Most people familiar with Lean Six Sigma have come across the expression E=QxA, where E is the effectiveness of a project, Q is the quality of its execution and A is the Acceptance of the implementation. The point is, of course, that you can have the best technical solution in the world, but it won’t be worth much if no-one accepts it. Why is it, I wonder, that this only ever seems to be applied to executing projects, and not to selecting them in the first place?

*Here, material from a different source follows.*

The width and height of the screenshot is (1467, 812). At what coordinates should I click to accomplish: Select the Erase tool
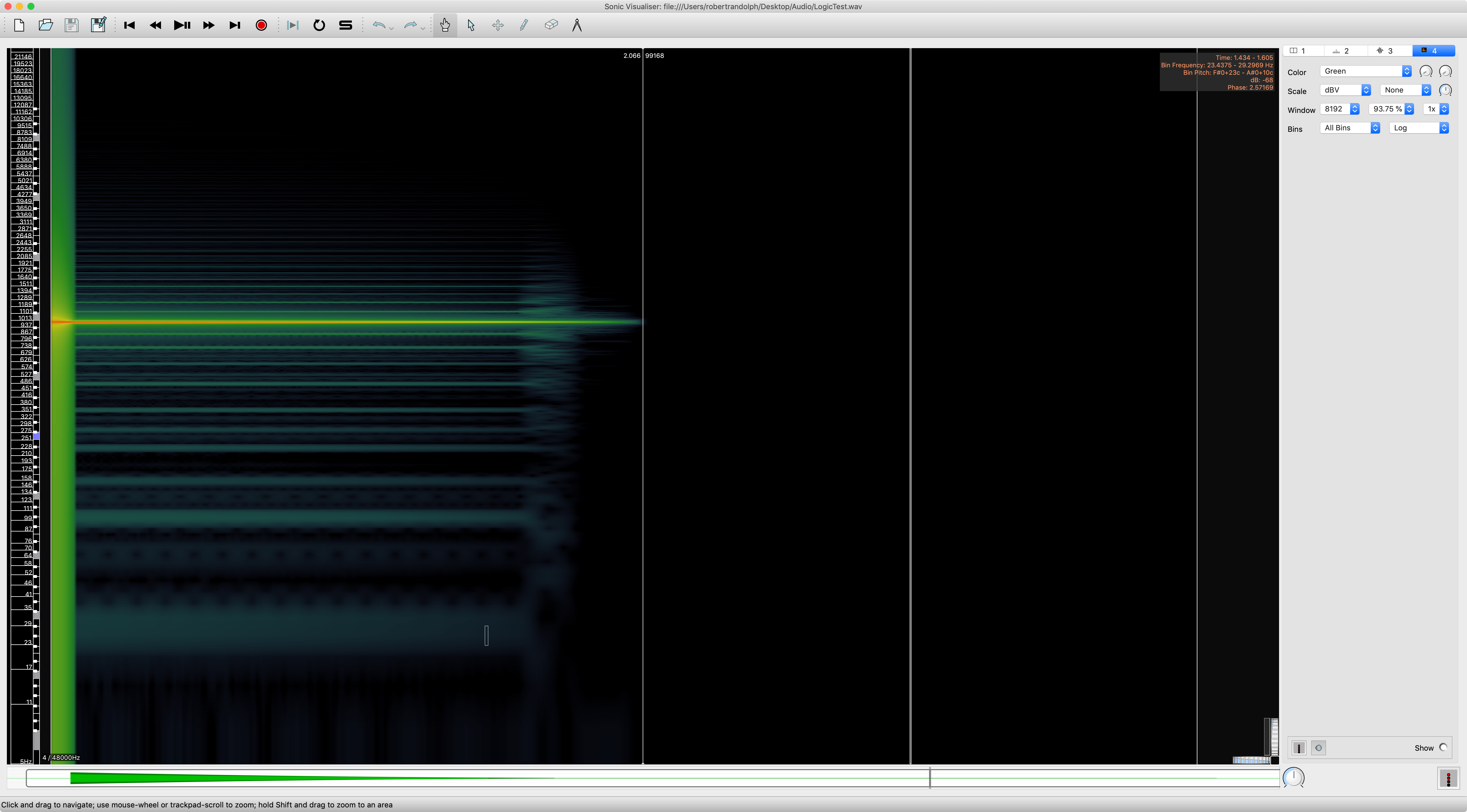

It doesn’t matter how sophisticated your project selection methodology is, you won’t get very far with it if there isn’t full support for the effort it requires, the priorities that are selected and the necessary choices that have to be made about what not to work on. In the early days of a deployment – the first year or two, say – building acceptance of the value of spending time fixing processes (instead of doing ‘real work’) is a major challenge, and we need to give people some early rewards to encourage them. That means picking projects that fix major irritations – high rework, obvious waste, frustrated employees – whether or not they are really the top priority strategically.
With enough of these under your belt, you can sell Lean Six Sigma much more effectively, and create enthusiasts out of the people affected. And this doesn’t require any sophistication in project selection at all – just basic brainstorming and prioritization.
So perhaps when it comes to project selection in the early days, the best thing the experts can do is get out of the way.